Her parents are now standing behind her.
“Hi, Mr. and Mrs. O’Hare. Alex Redmer here. Merry Christmas!”
“Are you okay, Nanette?” her father asks.
She nods.
“We’ll be right in the other room,” her mom says, and then her parents leave them standing in the doorway.
“I write you poems every day,” Alex says, and then tries to hand Nanette the bag. “These explain everything. Will let you know exactly what I’ve been through these last few months. I still love you, Nanette. We can be together in the future. We just have to make it through this last bit of our childhoods.”
She doesn’t take the bag. She doesn’t know what to say.
“You’re mad at me,” Alex says. “I understand. It must have been quite a shock for you. I just saw Oliver earlier. He says you two have been hanging out. He says you’re best friends now. Made me a little jealous. Told him not to move in on my woman while I’m locked up.”
“You can’t do this,” Nanette says. “Just pop in and out of Nanette’s life. Go all vigilante and then leave Oliver and Nanette behind to pick up the fragments of their lives and then expect them to be okay with your coming back whenever you want.”
“I heard about the third-person thing. I think it’s kind of sexy.”
“Not sexy. Important. Part of her therapy.”
“Oliver says the pretty boys have completely—”
“But what about Nanette? And Oliver has no friends. He’d be all alone if it weren’t for Nanette visiting him every day. And Nanette is all alone since you got yourself in trouble. You were her rebel partner, helping her through her transition, but then you just vanished and now you’re gone! Not fair!”
“The poetry explains everything,” he says, and then offers her the bag once more. “Just read them. It’s pretty much my manifesto. If you disagree with what I’ve written, well, then I’ll just have to accept that. That’s what rebels do. But I think you’ll get it. Booker put us together because he knew—the part of him who was once Wrigley saw the parts of us who still are. I have to survive reform school for another six months, but then after that we could do amazing things together. If you can only wait for me. We have the rest of our lives! We can do whatever we want! We’ll be entirely free!”

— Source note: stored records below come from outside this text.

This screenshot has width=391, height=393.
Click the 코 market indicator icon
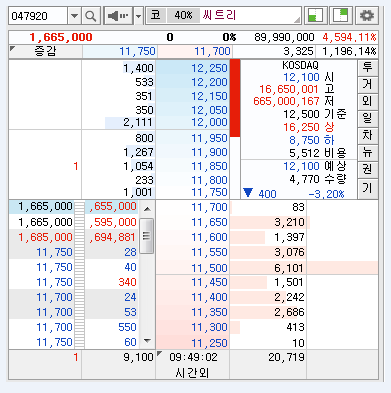point(156,15)
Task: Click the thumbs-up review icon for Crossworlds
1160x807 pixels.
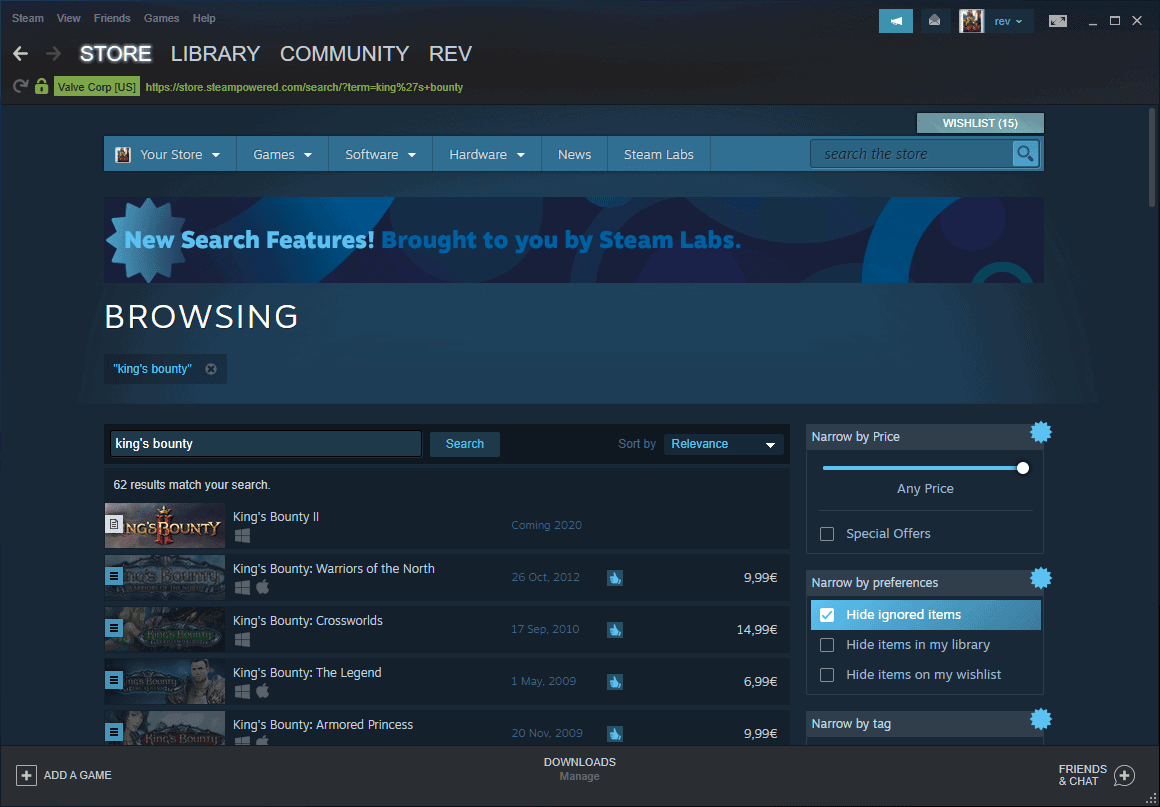Action: [x=615, y=630]
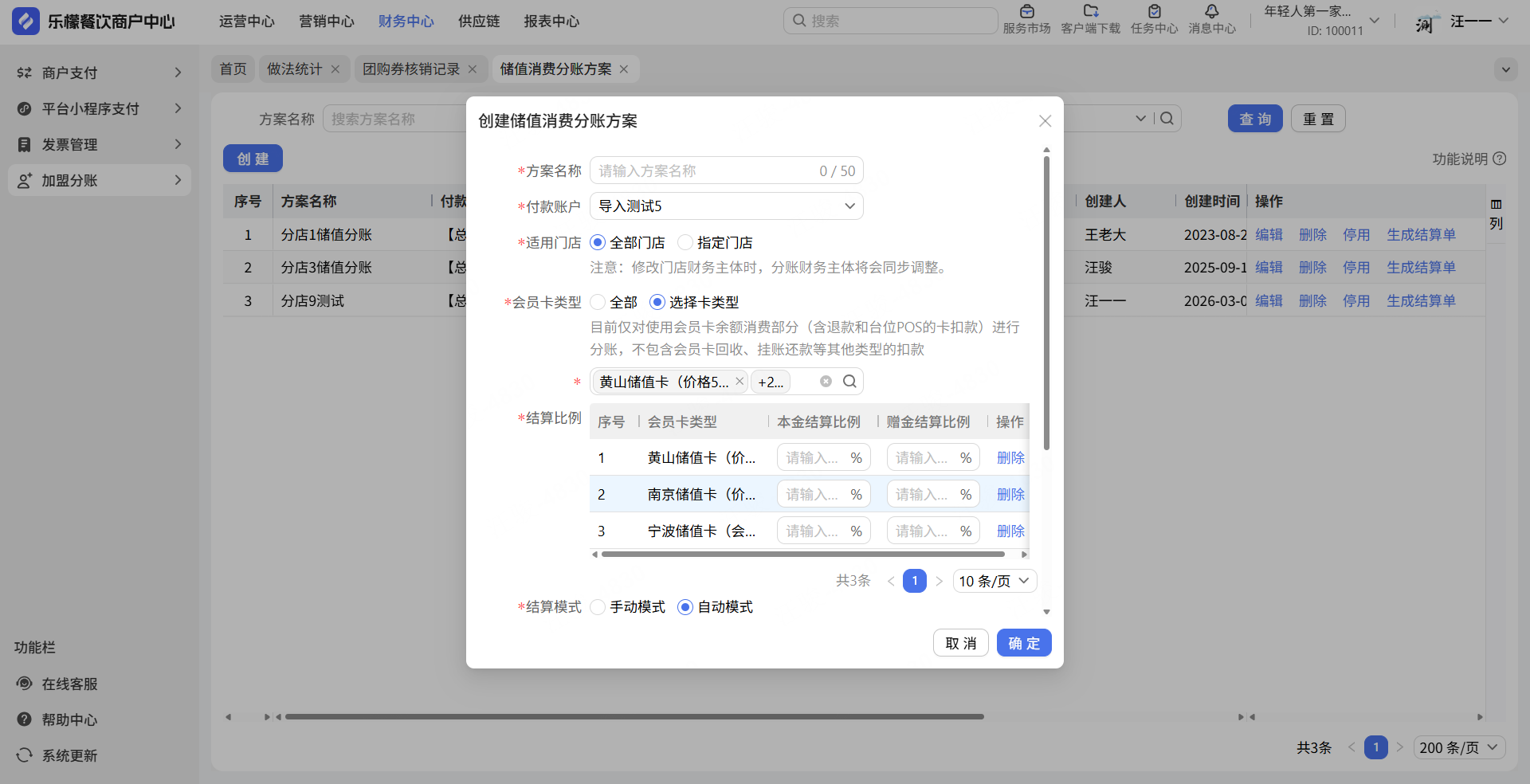Open the 付款账户 dropdown showing 导入测试5
The image size is (1530, 784).
click(x=726, y=206)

“Theoretically speaking—what will Alex and Nanette specifically do?”
“Change the world!”
“How? Nanette and Alex are just teenagers living in average suburban towns. They have no power or influence.”
“Everyone who ever did anything revolutionary was just an eighteen-year-old kid once. George Washington, Malcolm X, Che Guevara, Nelson Mandela, Nigel Wrigley Booker. Social status is just a social construct, the primary function of which is to keep regular people oppressed and rebels in line. Read the poems and letters. You’ll understand.”
“And then? What should Nanette do after reading?”
“Wait for me. I’ll be in touch. Trust me.”
Alex’s father beeps the horn, and Nanette thinks there’s no way fifteen minutes could have possibly passed, although time always seems to speed up whenever Alex is around.
“I’m going to kiss you now,” he says, and then does exactly that before she can protest.
When his lips land on hers, electricity once again shoots through her entire body, short-circuiting every rational thought in her head, and before she knows what she’s doing, she’s kissing him back—rebelling against her own better judgment.
“I love you, Nanette O’Hare,” Alex says. “Someday you will love me, too—enough to say it back. Read the poems and letters.”
Alex winks at her and then he’s in his father’s car, and Nanette is looking at the taillights getting smaller and smaller down the road, wondering what the hell just happened.